Review the listing and copy each line that holds the word "window".

* * * * * * *

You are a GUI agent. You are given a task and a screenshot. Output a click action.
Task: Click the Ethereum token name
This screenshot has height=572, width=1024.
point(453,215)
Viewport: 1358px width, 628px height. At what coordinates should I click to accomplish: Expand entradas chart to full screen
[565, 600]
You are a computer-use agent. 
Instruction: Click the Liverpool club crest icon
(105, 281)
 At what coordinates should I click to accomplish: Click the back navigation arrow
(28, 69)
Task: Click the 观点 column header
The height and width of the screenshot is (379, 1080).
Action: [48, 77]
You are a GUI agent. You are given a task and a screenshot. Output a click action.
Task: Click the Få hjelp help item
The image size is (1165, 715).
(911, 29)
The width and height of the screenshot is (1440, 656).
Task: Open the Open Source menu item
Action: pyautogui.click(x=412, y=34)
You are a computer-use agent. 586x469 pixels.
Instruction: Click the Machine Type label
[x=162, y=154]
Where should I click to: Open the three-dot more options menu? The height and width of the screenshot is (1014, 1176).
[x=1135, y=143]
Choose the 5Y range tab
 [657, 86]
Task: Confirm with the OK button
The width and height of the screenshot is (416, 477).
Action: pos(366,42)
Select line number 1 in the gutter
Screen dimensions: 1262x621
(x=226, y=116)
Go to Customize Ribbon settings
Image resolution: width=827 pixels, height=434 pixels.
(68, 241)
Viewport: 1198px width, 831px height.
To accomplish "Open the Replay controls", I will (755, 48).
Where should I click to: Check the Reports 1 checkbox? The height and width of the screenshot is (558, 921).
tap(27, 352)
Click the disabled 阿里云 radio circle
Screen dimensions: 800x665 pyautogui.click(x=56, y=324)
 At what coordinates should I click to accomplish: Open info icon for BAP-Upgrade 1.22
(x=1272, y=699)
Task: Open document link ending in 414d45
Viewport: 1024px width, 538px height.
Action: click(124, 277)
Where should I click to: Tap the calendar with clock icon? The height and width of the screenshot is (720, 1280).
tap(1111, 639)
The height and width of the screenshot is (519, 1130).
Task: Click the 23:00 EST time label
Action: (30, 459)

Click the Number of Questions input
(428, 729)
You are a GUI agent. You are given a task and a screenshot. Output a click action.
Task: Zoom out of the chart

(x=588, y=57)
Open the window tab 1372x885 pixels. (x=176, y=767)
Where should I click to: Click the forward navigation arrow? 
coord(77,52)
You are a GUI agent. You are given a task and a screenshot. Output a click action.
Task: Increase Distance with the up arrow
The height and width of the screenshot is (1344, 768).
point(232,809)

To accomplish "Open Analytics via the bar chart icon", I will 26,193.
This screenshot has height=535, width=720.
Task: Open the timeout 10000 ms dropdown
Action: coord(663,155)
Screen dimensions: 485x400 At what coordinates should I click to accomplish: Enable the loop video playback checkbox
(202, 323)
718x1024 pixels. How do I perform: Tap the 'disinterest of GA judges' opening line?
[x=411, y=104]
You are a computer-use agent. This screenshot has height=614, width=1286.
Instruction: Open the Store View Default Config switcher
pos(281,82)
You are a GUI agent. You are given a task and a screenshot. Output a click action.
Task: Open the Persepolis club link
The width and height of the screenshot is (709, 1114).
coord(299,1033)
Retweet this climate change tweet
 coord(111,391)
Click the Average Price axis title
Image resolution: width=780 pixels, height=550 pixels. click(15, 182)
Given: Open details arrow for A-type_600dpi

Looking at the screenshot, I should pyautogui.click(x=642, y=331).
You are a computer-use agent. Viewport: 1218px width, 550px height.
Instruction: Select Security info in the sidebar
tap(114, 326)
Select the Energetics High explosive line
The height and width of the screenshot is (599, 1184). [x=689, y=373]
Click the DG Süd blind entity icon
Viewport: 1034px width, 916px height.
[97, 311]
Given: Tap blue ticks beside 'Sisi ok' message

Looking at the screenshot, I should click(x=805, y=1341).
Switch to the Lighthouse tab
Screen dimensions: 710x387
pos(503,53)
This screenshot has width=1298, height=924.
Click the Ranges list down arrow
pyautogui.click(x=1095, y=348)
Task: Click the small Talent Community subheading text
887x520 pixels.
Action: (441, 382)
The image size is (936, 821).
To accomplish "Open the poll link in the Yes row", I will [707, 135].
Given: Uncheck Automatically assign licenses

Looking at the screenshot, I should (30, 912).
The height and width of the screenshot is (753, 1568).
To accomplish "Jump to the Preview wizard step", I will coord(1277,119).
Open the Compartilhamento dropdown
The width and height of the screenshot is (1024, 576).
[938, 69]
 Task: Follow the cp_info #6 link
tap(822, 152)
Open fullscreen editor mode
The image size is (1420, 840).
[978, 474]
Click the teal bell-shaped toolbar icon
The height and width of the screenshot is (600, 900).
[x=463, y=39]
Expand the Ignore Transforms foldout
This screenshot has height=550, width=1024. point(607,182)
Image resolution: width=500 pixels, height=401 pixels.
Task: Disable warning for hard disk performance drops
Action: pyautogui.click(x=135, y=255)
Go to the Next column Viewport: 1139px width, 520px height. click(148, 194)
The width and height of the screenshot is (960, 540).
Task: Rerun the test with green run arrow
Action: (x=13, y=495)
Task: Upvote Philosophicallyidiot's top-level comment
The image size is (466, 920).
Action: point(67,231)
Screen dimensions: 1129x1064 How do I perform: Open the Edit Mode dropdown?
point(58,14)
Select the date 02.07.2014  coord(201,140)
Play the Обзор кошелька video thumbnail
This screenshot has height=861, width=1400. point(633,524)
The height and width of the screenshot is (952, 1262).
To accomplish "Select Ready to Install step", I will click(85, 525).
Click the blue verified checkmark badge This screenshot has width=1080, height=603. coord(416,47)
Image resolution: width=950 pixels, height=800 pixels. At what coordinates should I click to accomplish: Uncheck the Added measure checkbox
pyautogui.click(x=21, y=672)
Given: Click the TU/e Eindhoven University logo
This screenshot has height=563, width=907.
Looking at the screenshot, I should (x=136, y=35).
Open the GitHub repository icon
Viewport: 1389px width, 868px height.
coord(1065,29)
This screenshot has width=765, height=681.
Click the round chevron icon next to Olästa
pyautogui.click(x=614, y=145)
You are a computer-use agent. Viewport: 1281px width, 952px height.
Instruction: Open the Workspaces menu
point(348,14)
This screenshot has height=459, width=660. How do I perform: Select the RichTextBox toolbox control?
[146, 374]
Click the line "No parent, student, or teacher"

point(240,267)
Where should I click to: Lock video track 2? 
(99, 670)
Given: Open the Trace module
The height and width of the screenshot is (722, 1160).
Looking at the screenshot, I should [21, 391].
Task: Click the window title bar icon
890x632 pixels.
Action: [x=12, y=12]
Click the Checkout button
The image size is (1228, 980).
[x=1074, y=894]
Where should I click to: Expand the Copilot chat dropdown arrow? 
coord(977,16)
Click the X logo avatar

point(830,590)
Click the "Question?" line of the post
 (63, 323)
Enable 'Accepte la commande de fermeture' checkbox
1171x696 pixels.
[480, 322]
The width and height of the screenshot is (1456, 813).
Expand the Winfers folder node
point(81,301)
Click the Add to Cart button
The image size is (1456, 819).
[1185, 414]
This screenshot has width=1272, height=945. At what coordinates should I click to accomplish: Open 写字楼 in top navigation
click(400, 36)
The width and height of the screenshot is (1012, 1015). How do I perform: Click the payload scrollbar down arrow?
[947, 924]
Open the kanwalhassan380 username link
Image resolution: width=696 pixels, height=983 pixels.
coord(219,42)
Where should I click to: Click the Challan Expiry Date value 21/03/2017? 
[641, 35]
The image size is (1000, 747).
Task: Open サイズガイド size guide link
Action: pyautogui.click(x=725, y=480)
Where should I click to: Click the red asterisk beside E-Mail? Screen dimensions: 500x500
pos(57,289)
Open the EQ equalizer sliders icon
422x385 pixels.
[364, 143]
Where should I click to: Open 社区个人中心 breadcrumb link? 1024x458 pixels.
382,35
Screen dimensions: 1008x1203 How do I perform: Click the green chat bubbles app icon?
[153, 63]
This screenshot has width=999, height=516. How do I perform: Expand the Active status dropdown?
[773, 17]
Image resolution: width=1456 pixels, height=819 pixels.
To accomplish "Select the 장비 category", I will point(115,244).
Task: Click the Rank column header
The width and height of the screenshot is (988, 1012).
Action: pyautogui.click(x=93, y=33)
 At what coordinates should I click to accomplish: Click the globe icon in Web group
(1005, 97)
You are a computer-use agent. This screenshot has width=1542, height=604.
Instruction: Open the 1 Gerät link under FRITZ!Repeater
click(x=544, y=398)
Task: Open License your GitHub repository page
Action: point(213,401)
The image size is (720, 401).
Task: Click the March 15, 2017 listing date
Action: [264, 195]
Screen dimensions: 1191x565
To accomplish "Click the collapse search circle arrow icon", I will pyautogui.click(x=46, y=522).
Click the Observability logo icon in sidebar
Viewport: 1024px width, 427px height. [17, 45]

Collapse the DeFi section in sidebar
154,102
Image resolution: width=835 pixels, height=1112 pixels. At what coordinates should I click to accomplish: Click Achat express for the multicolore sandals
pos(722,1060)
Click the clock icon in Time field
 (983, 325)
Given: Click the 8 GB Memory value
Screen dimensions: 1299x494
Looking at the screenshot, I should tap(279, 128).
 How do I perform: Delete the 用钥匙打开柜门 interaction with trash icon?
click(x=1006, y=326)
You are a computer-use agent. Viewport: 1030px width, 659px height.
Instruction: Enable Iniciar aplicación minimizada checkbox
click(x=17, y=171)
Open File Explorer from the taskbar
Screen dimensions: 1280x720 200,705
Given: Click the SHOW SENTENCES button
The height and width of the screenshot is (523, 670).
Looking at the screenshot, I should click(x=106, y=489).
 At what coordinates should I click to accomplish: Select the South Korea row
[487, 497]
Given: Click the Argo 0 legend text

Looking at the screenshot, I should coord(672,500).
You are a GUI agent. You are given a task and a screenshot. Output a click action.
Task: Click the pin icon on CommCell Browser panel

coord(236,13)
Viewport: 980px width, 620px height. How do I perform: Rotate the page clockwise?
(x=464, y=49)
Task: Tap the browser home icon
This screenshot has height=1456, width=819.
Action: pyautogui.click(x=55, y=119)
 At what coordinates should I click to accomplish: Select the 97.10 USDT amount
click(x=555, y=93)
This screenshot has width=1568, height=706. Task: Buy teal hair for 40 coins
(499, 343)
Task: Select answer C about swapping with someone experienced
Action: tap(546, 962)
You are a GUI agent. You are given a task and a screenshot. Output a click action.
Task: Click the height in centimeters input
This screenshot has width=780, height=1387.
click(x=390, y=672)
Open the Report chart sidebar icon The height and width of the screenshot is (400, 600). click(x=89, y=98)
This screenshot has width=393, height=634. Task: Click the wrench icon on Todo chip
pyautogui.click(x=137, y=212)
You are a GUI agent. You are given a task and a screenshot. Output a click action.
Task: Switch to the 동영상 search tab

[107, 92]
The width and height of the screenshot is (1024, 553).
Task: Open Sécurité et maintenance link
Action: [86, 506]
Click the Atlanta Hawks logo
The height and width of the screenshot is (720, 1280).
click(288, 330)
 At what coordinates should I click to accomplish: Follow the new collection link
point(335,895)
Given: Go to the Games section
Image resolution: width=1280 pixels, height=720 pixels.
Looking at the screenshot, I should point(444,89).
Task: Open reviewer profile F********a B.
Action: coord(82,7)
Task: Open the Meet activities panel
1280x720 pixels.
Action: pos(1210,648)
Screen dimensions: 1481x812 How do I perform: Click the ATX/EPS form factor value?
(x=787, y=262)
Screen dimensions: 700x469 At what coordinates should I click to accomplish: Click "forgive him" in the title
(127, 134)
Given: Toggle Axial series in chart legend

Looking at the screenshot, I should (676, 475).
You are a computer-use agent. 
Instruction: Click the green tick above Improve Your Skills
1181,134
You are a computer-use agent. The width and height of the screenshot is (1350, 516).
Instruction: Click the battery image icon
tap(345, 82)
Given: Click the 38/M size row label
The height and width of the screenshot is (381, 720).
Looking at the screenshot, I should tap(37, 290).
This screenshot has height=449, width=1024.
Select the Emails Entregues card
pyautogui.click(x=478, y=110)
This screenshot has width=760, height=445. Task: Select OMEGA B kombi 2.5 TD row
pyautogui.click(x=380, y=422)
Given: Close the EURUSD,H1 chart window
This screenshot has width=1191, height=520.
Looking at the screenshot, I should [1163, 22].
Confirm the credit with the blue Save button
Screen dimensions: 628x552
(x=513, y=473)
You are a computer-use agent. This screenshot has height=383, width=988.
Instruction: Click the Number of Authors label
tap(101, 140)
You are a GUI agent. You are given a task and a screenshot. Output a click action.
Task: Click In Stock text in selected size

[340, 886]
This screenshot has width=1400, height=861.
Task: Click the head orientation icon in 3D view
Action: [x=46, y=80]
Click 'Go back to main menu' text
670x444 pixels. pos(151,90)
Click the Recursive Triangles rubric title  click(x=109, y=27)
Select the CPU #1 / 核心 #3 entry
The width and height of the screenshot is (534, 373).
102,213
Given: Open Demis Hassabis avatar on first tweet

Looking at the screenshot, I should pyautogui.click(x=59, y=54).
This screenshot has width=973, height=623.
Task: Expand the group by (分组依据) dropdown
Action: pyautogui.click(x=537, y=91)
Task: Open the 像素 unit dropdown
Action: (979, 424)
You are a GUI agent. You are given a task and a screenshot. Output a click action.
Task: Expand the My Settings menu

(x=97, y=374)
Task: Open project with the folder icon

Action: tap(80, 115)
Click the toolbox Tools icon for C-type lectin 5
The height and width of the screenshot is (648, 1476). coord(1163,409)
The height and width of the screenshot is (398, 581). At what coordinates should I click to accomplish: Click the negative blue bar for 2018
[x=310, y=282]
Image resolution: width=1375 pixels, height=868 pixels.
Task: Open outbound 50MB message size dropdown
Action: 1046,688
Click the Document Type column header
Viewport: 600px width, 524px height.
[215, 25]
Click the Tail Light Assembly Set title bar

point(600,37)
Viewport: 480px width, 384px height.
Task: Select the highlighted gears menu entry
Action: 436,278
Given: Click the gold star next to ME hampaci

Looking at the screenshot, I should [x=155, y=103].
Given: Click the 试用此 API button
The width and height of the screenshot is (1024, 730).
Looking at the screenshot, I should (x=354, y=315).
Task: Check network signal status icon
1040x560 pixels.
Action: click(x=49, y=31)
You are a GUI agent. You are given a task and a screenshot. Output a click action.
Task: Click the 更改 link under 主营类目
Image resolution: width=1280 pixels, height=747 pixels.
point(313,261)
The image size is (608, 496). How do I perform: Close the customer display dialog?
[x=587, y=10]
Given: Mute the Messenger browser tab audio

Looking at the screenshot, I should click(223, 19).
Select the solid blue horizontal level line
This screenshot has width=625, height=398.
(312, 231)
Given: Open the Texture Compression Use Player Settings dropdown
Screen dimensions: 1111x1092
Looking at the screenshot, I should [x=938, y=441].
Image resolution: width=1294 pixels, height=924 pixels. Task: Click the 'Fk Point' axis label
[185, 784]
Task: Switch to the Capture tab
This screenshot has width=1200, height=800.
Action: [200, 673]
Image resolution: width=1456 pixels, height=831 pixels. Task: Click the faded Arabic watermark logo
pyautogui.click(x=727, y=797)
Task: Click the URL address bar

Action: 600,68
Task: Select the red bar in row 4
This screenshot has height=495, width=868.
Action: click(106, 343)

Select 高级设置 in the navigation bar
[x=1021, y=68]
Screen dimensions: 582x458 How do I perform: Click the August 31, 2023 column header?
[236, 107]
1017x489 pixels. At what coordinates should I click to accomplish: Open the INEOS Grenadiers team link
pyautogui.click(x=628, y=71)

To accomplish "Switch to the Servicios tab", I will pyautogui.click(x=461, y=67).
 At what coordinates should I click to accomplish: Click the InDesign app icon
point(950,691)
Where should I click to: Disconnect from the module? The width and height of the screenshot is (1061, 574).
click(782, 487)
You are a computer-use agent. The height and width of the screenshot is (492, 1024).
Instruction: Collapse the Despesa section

* * * * * * *

OUTPUT OF THE EXERCISE ▸
Open the window tab 1372x885 pixels. (x=176, y=767)
Task: Click the window title bar icon
Given: Close the EURUSD,H1 chart window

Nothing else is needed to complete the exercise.